=== WHAT IS NEEDED ===
Please copy the entries from the line that contains "Task: Click the Font Family text field" through the line that contains "Action: [x=531, y=362]", adding 28 to each coordinate in the answers and copying everything else unchanged. Give only those lines, without the pictures.

=== DATA SHOWN ===
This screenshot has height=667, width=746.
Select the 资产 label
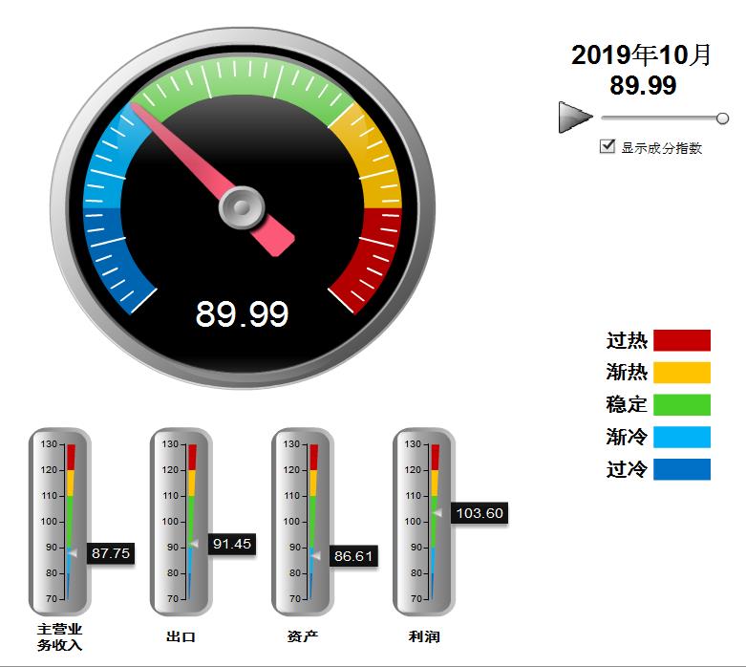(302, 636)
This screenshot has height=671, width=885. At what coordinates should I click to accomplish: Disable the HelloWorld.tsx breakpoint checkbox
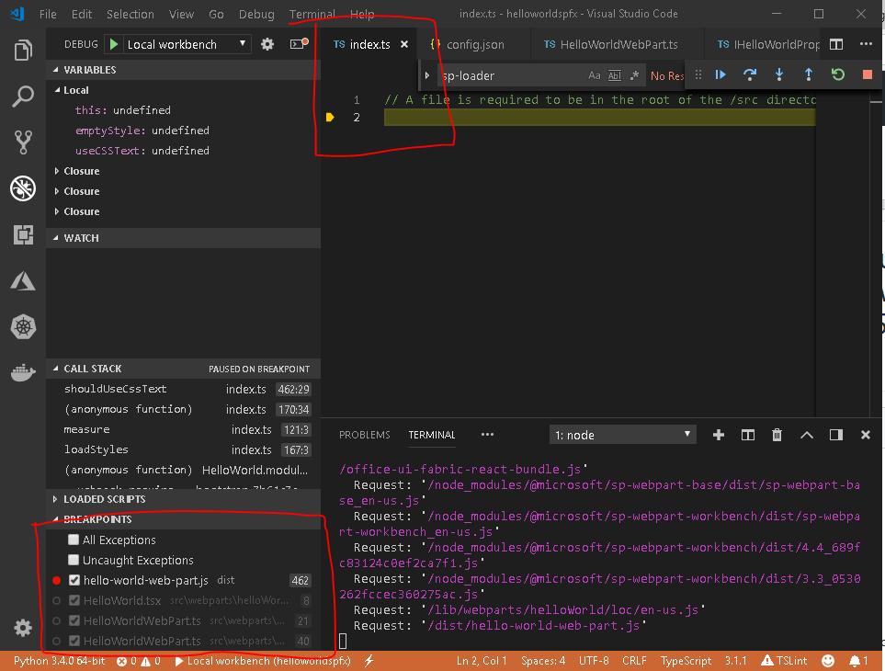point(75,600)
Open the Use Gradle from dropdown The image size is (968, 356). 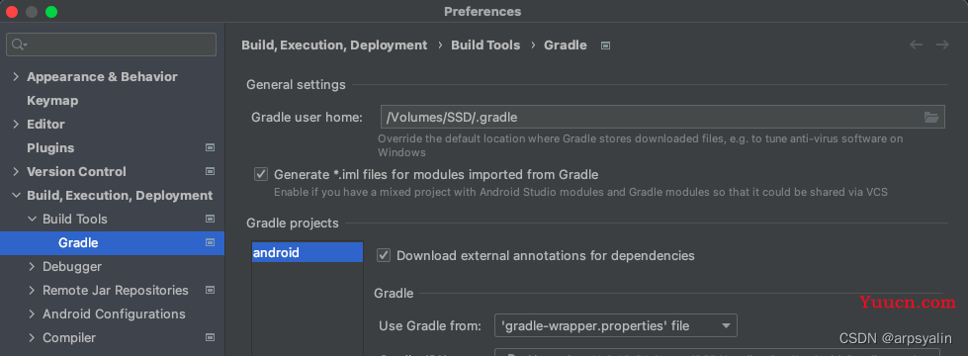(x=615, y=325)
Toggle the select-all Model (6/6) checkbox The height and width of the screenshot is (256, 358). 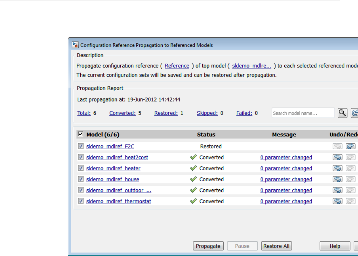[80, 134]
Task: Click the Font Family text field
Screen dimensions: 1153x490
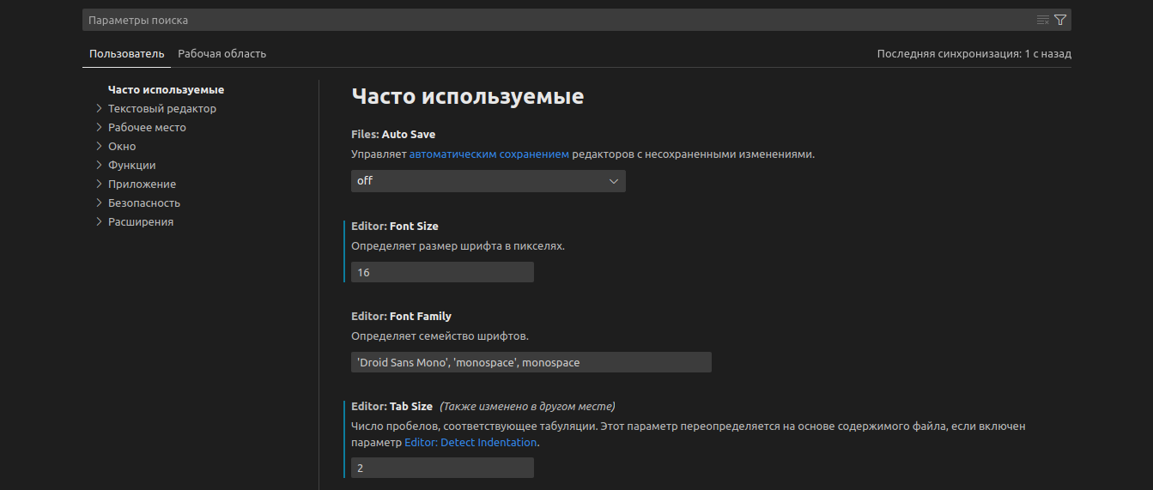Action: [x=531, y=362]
==
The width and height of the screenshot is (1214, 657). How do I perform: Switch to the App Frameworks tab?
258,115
==
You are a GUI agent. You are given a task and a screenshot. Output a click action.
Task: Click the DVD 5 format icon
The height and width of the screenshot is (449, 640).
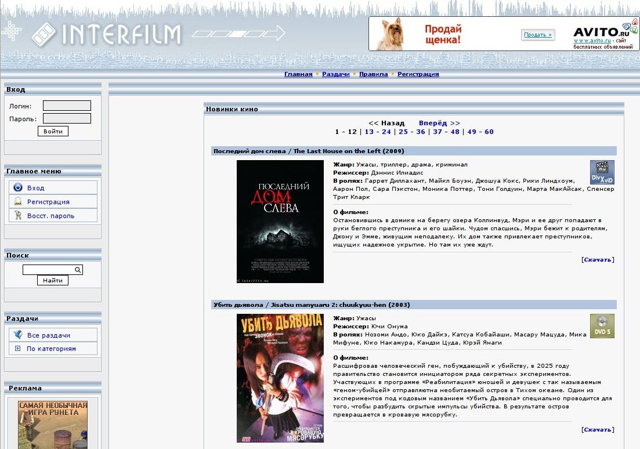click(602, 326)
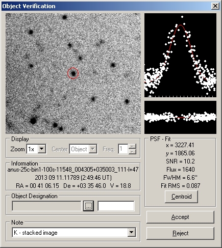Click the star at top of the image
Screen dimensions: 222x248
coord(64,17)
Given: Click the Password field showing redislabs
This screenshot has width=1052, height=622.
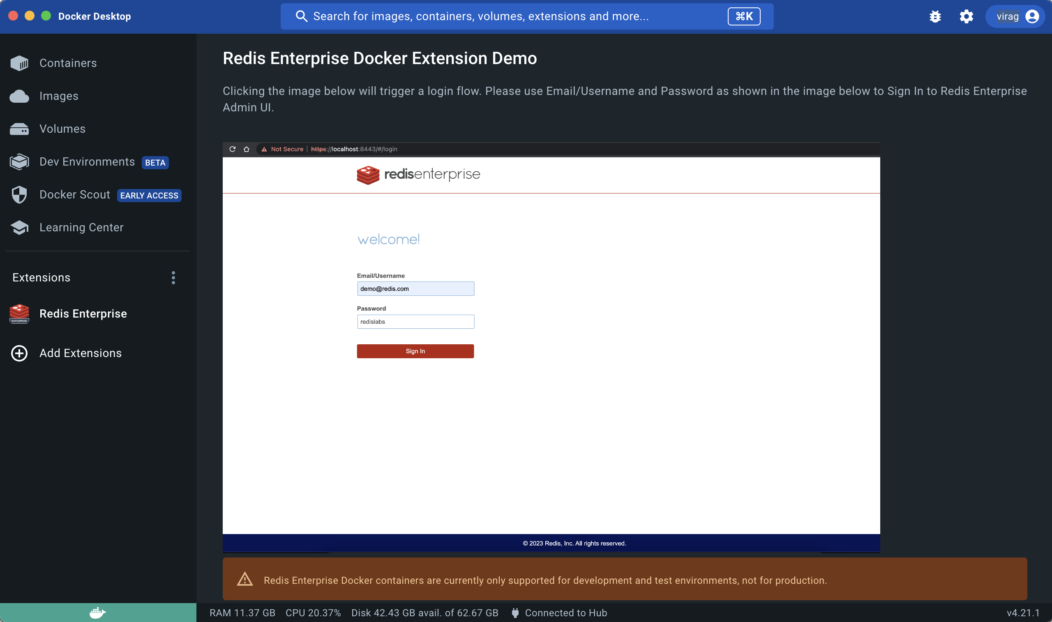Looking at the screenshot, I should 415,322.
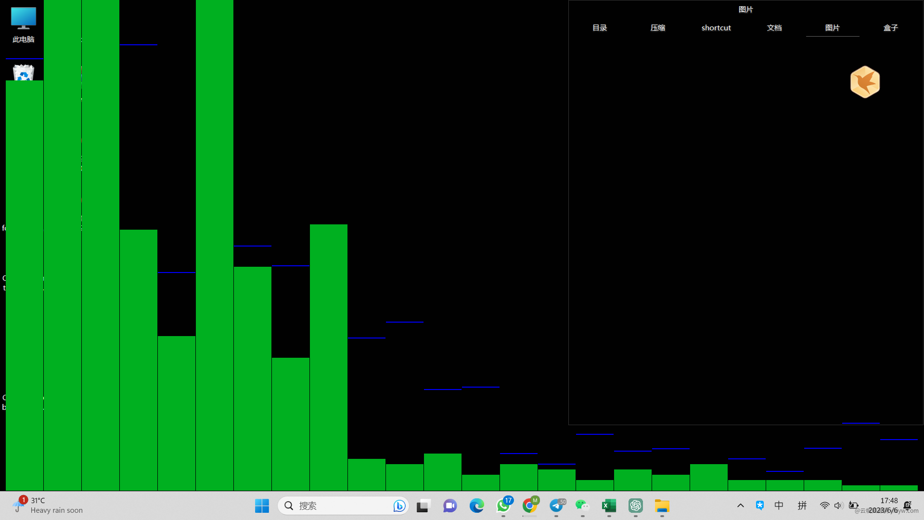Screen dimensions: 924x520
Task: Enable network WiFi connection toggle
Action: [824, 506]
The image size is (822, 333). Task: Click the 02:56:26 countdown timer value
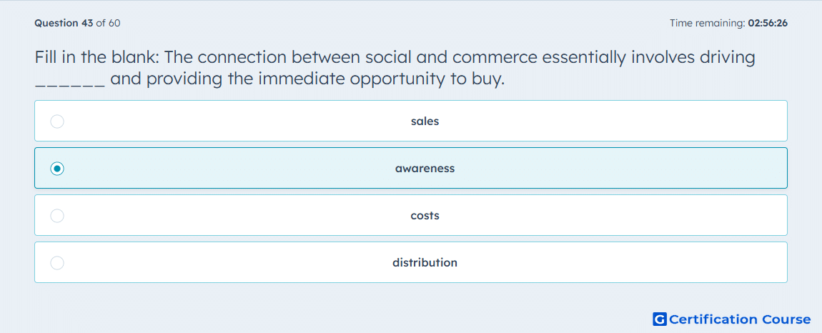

=== ANSWER BELOW ===
Task: Click the Font Family text field
Screen dimensions: 1153x490
Action: [x=559, y=390]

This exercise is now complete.